As he began to develop his own style and feel, Davidson was forced to balance his music with the life of a typical 20-something. After graduating with a bachelor of environmental science degree from the University of Manitoba, he worked a number of “menial” jobs, none of which could hold his attention the way music could. And while he continued to make music – and even managed to put out a pair of albums under his own name (2009’s Tired Limbs for Ashes and 2011’s Dust and Violets) – the elusive life of a better man always took a back seat to his other priorities.
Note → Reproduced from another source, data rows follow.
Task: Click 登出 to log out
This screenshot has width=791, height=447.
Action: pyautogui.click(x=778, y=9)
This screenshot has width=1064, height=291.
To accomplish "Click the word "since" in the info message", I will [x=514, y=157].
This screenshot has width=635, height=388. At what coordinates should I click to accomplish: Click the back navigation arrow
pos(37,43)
But that all changed two years ago.

After sitting down with his wife, Davidson decided to give up his job as an EAL (English as an Additional Language) teacher and pursue music full-time.

And Slow Leaves was born.

“I really wanted this to be a new beginning, to start fresh,” says Davidson, adding that the name comes from a Jorge Luis Borges poem. “It’s hard to come up with something that you like that actually represents what you’re doing and it kind of jumped out at me. It had the right cadence, the right sort of feel and ambiguous meaning I was looking for.”
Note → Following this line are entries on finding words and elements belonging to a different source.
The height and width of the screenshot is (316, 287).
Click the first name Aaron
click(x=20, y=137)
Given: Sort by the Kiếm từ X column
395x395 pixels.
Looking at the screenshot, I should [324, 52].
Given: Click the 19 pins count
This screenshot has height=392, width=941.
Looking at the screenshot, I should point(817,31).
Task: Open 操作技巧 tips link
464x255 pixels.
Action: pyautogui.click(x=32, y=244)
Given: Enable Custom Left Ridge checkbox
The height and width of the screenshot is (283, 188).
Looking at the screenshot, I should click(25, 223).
With his new identity in place, Davidson got to work on the songs that would become Beauty is so Common, set for release this September.

Unlike his past efforts, which ended up sounding like “basement recordings,” he decided to invest in professional recordings and teamed up with Rusty Matyas of Imaginary Cities. He also hired an East Coast publishing company to promote his album and landed a new agent with connections from Vancouver to Halifax.

“With this record, I really wanted to do things right,” Davidson says. “I’ve made records on a shoestring budget before and I wanted to hire the right people and give myself a chance to do actually something with this one.”

So far the investment has paid off.

Life of a Better Man, the album’s first single, has garnered substantial airtime on CBC Radio 2 and recently peaked on the station’s weekly Top 20 chart. Slow Leaves also has several festival appearances lined up, including Real Love Summer Fest (June 6 to 8) in Gimli, Man., and North by Northeast in Toronto (June 13 to 22), and will tour the country on the heels of album release in September.

“Now that there’s a little bit of momentum, it feels good, it feels like the sacrifice was worth it,” Davidson says. “I think just taking the risk alone was worth it, but it feels like redemption in a way.

“I feel like this is only the beginning.”